§ **Requirement**: From the entries below, retype only the lines from the one with "[Village de Jarcieu] (120, 110)" through the one with "Ovidis Adaptive Wear (56, 2562)", exactly as written.

(Collected data entries)
+-------+
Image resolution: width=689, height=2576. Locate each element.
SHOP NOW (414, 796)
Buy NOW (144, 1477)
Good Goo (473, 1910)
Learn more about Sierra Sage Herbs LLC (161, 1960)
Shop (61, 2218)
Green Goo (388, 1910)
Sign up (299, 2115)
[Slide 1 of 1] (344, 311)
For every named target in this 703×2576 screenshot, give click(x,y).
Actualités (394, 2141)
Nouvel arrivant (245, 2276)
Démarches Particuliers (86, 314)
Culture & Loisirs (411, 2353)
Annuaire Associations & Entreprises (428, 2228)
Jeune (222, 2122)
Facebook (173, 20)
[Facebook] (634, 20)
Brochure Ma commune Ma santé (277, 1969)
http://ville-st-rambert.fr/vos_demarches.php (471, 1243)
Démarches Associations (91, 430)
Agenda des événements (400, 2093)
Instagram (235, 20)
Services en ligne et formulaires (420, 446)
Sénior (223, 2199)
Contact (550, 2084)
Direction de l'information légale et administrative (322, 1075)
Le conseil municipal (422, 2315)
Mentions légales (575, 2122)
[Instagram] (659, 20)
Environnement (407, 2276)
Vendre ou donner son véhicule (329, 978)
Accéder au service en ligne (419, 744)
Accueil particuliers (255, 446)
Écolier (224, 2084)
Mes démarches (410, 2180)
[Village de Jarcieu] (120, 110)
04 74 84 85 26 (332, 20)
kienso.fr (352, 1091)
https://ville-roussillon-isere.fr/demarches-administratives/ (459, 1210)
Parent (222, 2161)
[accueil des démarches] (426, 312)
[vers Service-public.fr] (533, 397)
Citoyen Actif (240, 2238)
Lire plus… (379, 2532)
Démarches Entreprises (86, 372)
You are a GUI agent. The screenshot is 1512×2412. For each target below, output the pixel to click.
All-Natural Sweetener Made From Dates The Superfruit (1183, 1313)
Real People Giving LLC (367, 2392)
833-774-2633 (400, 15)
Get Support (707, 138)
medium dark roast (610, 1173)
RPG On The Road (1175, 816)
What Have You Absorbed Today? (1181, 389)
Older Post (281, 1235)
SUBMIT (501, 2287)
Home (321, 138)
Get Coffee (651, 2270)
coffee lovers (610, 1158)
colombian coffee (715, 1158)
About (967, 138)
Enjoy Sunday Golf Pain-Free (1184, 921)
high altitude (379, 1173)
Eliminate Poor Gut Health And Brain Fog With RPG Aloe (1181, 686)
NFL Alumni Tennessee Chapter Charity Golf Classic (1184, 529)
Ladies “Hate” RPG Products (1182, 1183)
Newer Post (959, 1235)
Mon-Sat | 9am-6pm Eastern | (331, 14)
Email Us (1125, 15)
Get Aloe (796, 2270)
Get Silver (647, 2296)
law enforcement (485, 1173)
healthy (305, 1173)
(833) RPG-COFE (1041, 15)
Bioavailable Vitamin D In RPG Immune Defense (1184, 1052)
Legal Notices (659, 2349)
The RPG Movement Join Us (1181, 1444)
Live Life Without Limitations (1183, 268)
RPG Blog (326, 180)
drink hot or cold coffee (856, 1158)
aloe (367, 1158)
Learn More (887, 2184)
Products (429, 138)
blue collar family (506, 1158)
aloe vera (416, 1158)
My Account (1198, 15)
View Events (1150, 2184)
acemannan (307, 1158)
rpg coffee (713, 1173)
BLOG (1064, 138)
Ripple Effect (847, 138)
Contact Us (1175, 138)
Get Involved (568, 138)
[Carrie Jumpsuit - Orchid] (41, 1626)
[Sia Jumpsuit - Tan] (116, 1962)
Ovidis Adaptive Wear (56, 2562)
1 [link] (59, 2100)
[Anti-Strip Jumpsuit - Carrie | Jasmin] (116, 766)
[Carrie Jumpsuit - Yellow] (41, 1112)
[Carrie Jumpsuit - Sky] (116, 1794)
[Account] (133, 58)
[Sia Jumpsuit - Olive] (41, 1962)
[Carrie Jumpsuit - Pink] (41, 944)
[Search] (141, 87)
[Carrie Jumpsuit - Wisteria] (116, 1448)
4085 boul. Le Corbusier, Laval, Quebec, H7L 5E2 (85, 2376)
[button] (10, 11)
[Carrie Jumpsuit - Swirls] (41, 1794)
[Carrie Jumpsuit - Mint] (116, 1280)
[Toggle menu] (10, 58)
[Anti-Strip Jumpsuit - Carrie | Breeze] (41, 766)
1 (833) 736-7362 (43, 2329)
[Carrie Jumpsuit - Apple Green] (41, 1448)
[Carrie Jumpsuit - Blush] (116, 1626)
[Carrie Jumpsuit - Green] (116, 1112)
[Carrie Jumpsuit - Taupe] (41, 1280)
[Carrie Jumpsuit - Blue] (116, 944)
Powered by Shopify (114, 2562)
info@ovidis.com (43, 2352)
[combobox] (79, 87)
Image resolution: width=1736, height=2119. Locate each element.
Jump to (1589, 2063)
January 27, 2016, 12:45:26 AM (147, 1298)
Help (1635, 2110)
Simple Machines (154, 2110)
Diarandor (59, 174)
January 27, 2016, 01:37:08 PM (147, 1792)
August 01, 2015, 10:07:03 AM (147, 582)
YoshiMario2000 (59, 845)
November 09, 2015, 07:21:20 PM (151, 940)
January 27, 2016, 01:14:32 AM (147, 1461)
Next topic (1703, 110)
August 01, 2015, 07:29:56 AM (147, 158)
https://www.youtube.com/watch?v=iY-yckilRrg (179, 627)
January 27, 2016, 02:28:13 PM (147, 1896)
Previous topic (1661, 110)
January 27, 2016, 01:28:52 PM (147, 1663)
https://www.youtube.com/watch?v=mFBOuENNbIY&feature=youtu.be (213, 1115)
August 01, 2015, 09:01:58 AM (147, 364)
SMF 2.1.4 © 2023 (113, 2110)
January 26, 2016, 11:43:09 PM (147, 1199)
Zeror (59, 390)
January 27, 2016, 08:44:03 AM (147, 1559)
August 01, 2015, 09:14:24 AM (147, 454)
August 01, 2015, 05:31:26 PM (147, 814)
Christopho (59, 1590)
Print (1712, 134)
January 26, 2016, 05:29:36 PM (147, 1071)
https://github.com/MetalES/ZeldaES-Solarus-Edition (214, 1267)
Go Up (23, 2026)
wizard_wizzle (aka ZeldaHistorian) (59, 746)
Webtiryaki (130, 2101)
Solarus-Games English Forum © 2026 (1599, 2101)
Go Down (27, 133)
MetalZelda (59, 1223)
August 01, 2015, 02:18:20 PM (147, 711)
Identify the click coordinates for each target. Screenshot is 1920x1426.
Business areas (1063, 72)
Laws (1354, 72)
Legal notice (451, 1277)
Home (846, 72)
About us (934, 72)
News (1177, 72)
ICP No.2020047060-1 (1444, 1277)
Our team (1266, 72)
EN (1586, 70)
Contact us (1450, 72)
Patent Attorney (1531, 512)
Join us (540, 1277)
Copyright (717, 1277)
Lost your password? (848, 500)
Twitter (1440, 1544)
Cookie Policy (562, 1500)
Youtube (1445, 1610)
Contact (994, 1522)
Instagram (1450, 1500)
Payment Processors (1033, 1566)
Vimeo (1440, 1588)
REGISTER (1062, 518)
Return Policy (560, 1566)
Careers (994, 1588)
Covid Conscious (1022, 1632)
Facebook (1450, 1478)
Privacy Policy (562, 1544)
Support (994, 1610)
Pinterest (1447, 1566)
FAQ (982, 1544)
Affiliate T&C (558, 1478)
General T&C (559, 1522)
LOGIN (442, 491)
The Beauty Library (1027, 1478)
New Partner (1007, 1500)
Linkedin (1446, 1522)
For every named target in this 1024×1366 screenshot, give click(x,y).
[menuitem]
+-------+
§ **Your solution**:
[Village de Jarcieu] (120, 110)
04 74 84 85 26 (332, 20)
kienso.fr (352, 1091)
https://ville-roussillon-isere.fr/demarches-administratives/ (459, 1210)
Parent (222, 2161)
[accueil des démarches] (426, 312)
[vers Service-public.fr] (533, 397)
Citoyen Actif (240, 2238)
Lire plus… (379, 2532)
Démarches Entreprises (86, 372)
You are a GUI agent. The screenshot is 1512×2412. For each target below, output the pixel to click.
All-Natural Sweetener Made From Dates The Superfruit (1183, 1313)
Real People Giving LLC (367, 2392)
833-774-2633 (400, 15)
Get Support (707, 138)
medium dark roast (610, 1173)
RPG On The Road (1175, 816)
What Have You Absorbed Today? (1181, 389)
Older Post (281, 1235)
SUBMIT (501, 2287)
Home (321, 138)
Get Coffee (651, 2270)
coffee lovers (610, 1158)
colombian coffee (715, 1158)
About (967, 138)
Enjoy Sunday Golf Pain-Free (1184, 921)
high altitude (379, 1173)
Eliminate Poor Gut Health And Brain Fog With RPG Aloe (1181, 686)
NFL Alumni Tennessee Chapter Charity Golf Classic (1184, 529)
Ladies “Hate” RPG Products (1182, 1183)
Newer Post (959, 1235)
Mon-Sat | 9am-6pm Eastern | (331, 14)
Email Us (1125, 15)
Get Aloe (796, 2270)
Get Silver (647, 2296)
law enforcement (485, 1173)
healthy (305, 1173)
(833) RPG-COFE (1041, 15)
Bioavailable Vitamin D In RPG Immune Defense (1184, 1052)
Legal Notices (659, 2349)
The RPG Movement Join Us (1181, 1444)
Live Life Without Limitations (1183, 268)
RPG Blog (326, 180)
drink hot or cold coffee (856, 1158)
aloe (367, 1158)
Learn More (887, 2184)
Products (429, 138)
blue collar family (506, 1158)
aloe vera (416, 1158)
My Account (1198, 15)
View Events (1150, 2184)
acemannan (307, 1158)
rpg coffee (713, 1173)
BLOG (1064, 138)
Ripple Effect (847, 138)
Contact Us (1175, 138)
Get Involved (568, 138)
[Carrie Jumpsuit - Orchid] (41, 1626)
[Sia Jumpsuit - Tan] (116, 1962)
Ovidis Adaptive Wear (56, 2562)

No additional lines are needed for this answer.